La douleur recommence.
Ton pas léger
a rouvert la douleur.
La terre était froide
sous un pauvre ciel,
immobile et fermée
dans une torpeur rêveuse
comme après la souffrance.
La glace aussi était douce
dans le cœur profond.
Entre vie et mort
l'espoir se taisait.
Maintenant ce qui vit
a une voix et un sang.
Maintenant terre et ciel
sont un frisson puissant,
l'espérance les tord,
le matin les bouleverse,
ton pas et ton haleine
d'aurore les submergent.
Sang de printemps
toute la terre tremble
d'un ancien tremblement.
Tu as rouvert la douleur.
Tu es la vie et la mort
Sur la terre nue,
tu es passée légère,
hirondelle ou nuage,
et le torrent du cœur
s'est reveillé, déferle,
se reflète dans le ciel
et reflète les choses -
et les choses, dans le ciel, dans le cœur,
souffrent et se tordent
dans l'attente de toi.
C'est le matin, l'aurore,
sang de printemps,
tu as violé la terre.
L'espérance se tord,
et t'attend et t'appelle
Tu es la vie et la mort.
Ton pas est léger.
 
(You, Wind of March, 25 mars 1950 - dans La mort viendra et elle aura tes yeux, Cesare Pavese, traduit par Gilles de Van)
 
La mort viendra et elle aura tes yeux (Pavese, 1950)
 
"La mort viendra et elle aura tes yeux –
cette mort qui est notre compagne
du matin jusqu’au soir, sans sommeil,
sourde, comme un vieux remords
ou un vice absurde.

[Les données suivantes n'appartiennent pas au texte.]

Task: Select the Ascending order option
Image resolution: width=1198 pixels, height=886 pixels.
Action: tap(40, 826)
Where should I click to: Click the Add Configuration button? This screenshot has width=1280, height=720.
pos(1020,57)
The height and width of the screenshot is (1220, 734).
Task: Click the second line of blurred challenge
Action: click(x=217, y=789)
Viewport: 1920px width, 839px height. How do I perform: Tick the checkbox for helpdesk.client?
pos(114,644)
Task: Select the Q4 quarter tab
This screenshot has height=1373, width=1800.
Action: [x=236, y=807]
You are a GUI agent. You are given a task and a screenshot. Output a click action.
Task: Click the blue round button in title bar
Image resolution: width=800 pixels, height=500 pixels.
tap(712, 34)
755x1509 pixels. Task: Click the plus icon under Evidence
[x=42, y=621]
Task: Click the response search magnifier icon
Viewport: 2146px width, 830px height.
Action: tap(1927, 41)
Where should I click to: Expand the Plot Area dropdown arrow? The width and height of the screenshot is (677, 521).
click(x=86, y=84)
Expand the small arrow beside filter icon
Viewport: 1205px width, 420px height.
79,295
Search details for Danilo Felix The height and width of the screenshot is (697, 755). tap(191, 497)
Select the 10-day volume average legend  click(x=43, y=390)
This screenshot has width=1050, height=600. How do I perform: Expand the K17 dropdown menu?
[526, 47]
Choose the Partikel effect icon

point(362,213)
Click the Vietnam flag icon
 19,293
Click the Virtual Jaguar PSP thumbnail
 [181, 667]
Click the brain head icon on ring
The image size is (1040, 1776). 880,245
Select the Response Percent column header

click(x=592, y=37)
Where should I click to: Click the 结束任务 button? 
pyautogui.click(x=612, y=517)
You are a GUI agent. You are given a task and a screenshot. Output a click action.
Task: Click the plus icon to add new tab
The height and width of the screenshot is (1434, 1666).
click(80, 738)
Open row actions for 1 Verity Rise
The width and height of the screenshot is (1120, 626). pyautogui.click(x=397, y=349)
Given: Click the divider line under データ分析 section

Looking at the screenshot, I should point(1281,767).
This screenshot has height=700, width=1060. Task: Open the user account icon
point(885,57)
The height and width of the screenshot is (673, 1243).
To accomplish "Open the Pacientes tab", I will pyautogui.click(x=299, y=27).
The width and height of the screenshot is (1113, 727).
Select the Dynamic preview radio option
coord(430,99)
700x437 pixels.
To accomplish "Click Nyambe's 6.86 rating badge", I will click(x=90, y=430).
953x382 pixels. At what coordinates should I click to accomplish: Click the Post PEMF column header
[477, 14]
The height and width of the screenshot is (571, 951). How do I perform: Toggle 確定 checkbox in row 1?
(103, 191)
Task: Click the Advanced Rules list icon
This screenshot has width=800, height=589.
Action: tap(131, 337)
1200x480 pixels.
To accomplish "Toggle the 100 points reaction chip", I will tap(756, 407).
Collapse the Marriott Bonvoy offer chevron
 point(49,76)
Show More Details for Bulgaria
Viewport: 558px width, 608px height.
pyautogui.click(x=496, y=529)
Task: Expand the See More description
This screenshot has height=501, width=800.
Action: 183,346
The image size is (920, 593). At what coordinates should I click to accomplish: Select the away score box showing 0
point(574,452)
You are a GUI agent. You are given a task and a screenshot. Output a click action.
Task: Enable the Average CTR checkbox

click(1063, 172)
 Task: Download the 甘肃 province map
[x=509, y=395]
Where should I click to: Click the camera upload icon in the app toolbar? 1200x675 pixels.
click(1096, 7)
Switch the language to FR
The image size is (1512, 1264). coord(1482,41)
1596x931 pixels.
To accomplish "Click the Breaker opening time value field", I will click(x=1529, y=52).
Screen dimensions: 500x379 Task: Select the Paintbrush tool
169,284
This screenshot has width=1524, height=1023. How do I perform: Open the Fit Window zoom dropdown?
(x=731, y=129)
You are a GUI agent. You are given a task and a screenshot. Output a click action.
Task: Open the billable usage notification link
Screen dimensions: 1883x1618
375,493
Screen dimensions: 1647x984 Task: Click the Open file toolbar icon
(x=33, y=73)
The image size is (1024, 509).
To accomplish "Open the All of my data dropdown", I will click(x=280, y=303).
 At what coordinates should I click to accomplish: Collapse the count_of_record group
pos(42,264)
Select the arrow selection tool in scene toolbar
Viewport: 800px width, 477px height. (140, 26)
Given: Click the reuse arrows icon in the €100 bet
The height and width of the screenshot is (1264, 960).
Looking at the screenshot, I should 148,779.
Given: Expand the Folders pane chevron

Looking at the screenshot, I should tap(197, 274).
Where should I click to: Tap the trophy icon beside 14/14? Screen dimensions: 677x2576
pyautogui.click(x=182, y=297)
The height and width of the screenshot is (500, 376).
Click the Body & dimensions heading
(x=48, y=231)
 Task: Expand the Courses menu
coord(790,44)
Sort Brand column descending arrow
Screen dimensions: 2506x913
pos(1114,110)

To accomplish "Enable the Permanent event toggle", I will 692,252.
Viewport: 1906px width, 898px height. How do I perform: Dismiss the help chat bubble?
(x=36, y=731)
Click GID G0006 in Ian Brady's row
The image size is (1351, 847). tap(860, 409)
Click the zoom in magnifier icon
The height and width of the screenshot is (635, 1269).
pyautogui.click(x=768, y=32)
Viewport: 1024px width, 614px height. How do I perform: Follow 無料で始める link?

Tes yeux
seront une vaine parole,
un cri réprimé, un silence.
Ainsi les vois-tu le matin
quand sur toi seule tu te penches
au miroir. Ô chère espérance,
ce jour-là nous saurons nous aussi
que tu es la vie et que tu es le néant.
La mort a pour tous un regard.
La mort viendra et elle aura tes yeux.
Ce sera comme cesser un vice,
comme voir resurgir
au miroir un visage défunt,
comme écouter des lèvres closes.
Nous descendrons dans le gouffre muets."
 
"Vivre quelque part est beau quand l'âme est ailleurs. A la ville, quand on rêve à la campagne, à la campagne quand on rêve de la ville. Partout, quand on rêve de la mer" (Le Métier de Vivre, Pavese)
 
" C'est beau d'écrire parce que cela réunit les deux joies: parler tout seul et parler à une foule." (Le Métier de Vivre, Pavese)
 
" Le charme de voyager c'est d'effleurer d'innombrables et riches décors et de savoir que chacun pourrait être nôtre et de passer outre, en grand seigneur" (Le Métier de Vivre, Pavese)
 
"Les quatre plus grands - mondes complexes et inépuisables, ambigus, modernes - sont Platon, Dante, Shakespeare et Dostoïevski" (Le Métier de Vivre, Pavese)
 
" Ne pas analyser, mais représenter. Mais d'une manière tout à fait vivante selon une analyse implicite. Donner une autre réalité, sur laquelle pourrait naître une nouvelle analyse, de nouvelles normes, une nouvelle idéologie. Il est facile d'énoncer une nouvelle analyse, de nouvelles normes, etc. Le plus difficile, c'est de les faire naître d'un rythme, d'une appréhension cohérente et complexe de la réalité". (Le Métier de Vivre, Pavese)
 
Cesare Pavese, né en 1908 à Santo Stefano Belbo, étudie la littérature anglaise à Turin et écrit une thèse sur le poète américain Walt Whitman en 1930. En outre, il traduit en italien "Moby Dick" d'Herman Melville en 1932, ainsi que des œuvres de John Dos Passos, William Faulkner, Daniel Defoe, James Joyce ou encore Charles Dickens. Il collabore à la revue "Culture" dès 1930, publiant des articles sur la littérature américaine, et compose son recueil de poèmes "Travailler fatigue", qui paraît en 1936, année où il devient professeur d'anglais.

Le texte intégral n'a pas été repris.